In November, Today’s REALTOR®brought you an exclusive excerpt from Real Estate Confronts Reality, a book that prophesizes the likely future of the industry. Written by industry observers Tom Dooley, Stefan Swanepoel, and Michael Abelson, it includes interviews with business movers and shakers on such topics as the consumer of the future, the role of the NATIONAL ASSOCIATION OF REALTORS®, the impact of major brokerage operators, such as HFS Inc., and the wave of company consolidations. And the writers analyze how these industry-shaping developments fit together.
In this installment, the authors examine the impact of RE/MAX’s compensation practices on the consolidating of the industry.
In the late 1970s and early 1980s, as RE/MAX Real Estate Corp. established itself as a national participant on the real estate scene, many regarded the notion of awarding a salesperson 100 percent of a commission (after collecting a monthly administrative or desk fee) as a passing fancy destined to collapse faster than it was launched. They thought a franchise structured on such an arrangement a foolhardy endeavor.
They were wrong on all counts.
RE/MAX has not only grown and prospered. It has also reset the operational mode for most of its competitors along the way.
Brokers witnessed many of their top-level salespeople transferring to a RE/MAX office, where they could receive what they perceived to be their fair share of compensation, and, in effect, run their own show in an environment devoid of newcomers and subpar salespeople.
To protect their own most valuable asset–productive salespeople–RE/MAX competitors quickly adopted their own version of the 100 percent concept. Those who continued to reject the notion of the 100 percent concept nonetheless needed to protect their sales ranks. They altered commission structure, often increasing the share paid to salespeople to 60 percent, 70 percent, 80 percent, or even higher, all the while continuing to offer and pay for support services and mechanisms.

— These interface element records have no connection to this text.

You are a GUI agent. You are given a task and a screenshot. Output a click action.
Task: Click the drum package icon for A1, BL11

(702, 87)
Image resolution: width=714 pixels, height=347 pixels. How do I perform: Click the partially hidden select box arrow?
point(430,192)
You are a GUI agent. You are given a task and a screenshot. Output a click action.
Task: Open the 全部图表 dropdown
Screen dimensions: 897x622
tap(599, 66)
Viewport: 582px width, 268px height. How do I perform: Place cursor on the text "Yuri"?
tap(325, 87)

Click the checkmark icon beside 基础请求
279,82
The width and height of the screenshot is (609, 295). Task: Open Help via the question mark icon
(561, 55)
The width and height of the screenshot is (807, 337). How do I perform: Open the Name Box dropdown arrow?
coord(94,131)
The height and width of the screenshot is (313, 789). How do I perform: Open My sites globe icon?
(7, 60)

The net result on the industry as a whole has been to elevate the importance of successful salespeople and to tilt the financial rewards in their direction and away from the brokerage and its proprietors. Thus, RE/MAX has long been regarded by many competitors as a major cause for the decline in profitability. As one well-known independent owner once put it, “RE/MAX has taken all the fun and profit out of real estate.”

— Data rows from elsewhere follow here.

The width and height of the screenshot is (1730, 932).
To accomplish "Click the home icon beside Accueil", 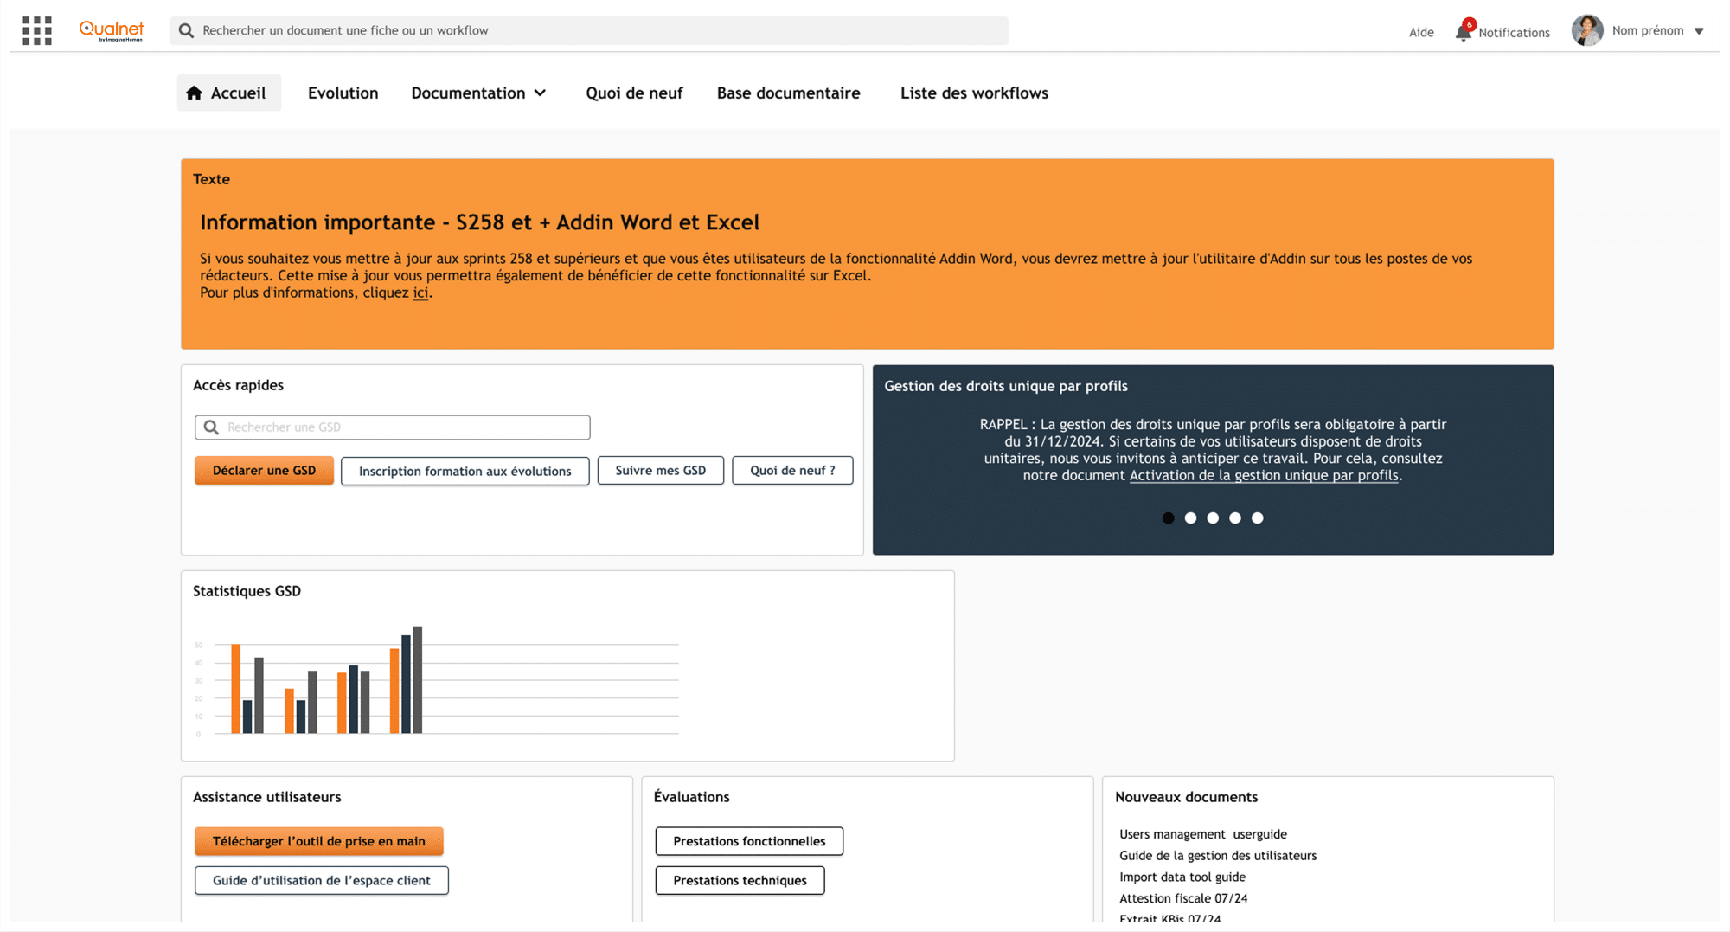I will (194, 93).
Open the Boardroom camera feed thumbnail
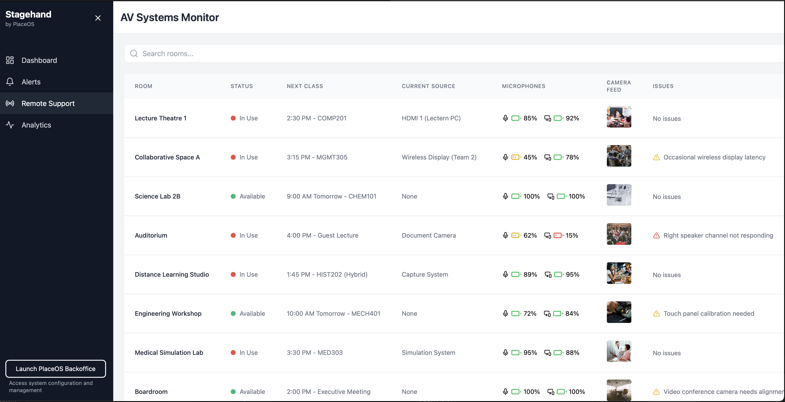Viewport: 785px width, 402px height. 619,390
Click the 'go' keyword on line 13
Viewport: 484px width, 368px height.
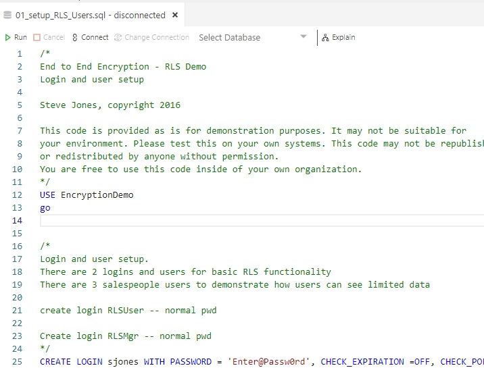[x=45, y=208]
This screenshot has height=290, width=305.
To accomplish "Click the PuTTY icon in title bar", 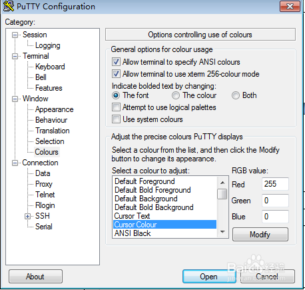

To be sure, many leading companies have realigned their profit picture upward. They assess various charges to the salespeople previously handled by the company or develop a sizable segment of company-generated business, which they then assign to salespeople at a substantially reduced commission split. But many companies didn’t recover and saw red ink splashed vividly across their income statements, resulting in their merger, sale, or outright liquidation.
Both groups freely admit that RE/MAX reconfigured the playing field.

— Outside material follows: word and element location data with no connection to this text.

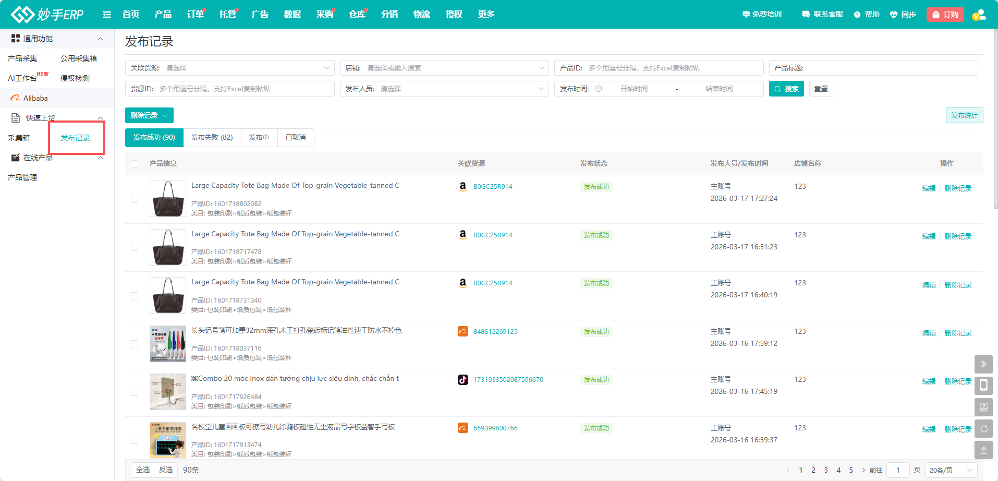Click the 产品ID input field
The width and height of the screenshot is (998, 481).
click(x=673, y=68)
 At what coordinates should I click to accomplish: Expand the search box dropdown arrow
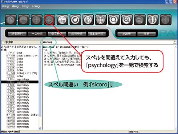[x=175, y=42]
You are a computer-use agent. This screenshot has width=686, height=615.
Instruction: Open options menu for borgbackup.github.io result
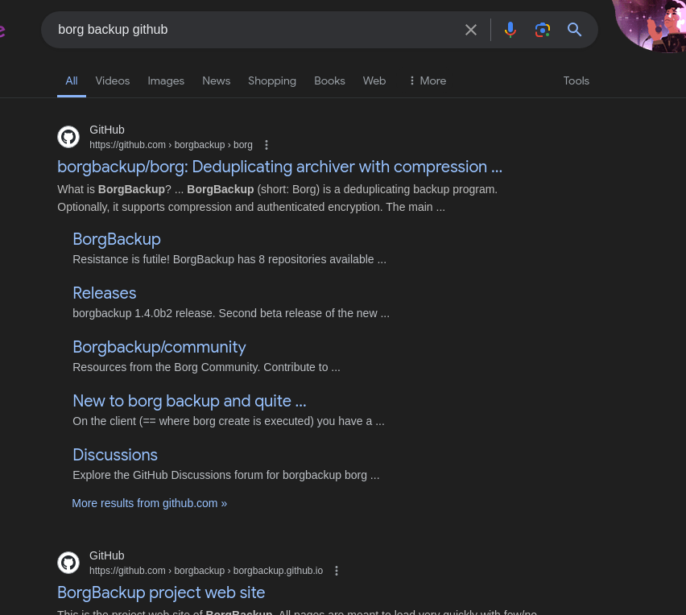tap(337, 571)
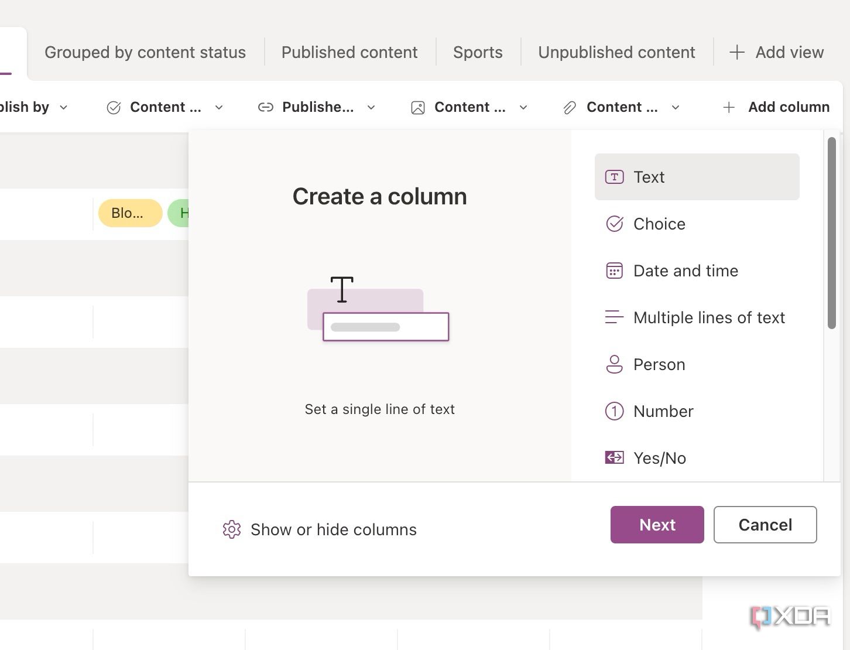The image size is (850, 650).
Task: Click Add view to create a view
Action: tap(776, 52)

Tom Dooley, president of TWD & Associates, a real estate consultancy, is cofounder of The Dooley/Dahlheimer Report and a regular contributor to Today’s REALTOR®. Stefan Swanepoel, author of four real estate books, was the director of strategic planning for ERA until leaving in February to become president of U.S. Digital Corp., which develops real estate and mortgage technology products. Dr. Michael Abelson, consultant and author, is president of Abelson & Co., which is based in College Station, Texas, and specializes in real estate management and profitability; he’s also a professor in the Department of Management at Texas A&M University.
Excerpted with permission: Real Estate Confronts Reality, by Tom Dooley, Stefan Swanepoel, Michael Abelson, ©1998. Published by Real Estate Education Co., a division of Dearborn Financial Publishing Inc., Chicago. All rights reserved. (Available in January 1998. 216 pp. $24.95. 800/428-3846)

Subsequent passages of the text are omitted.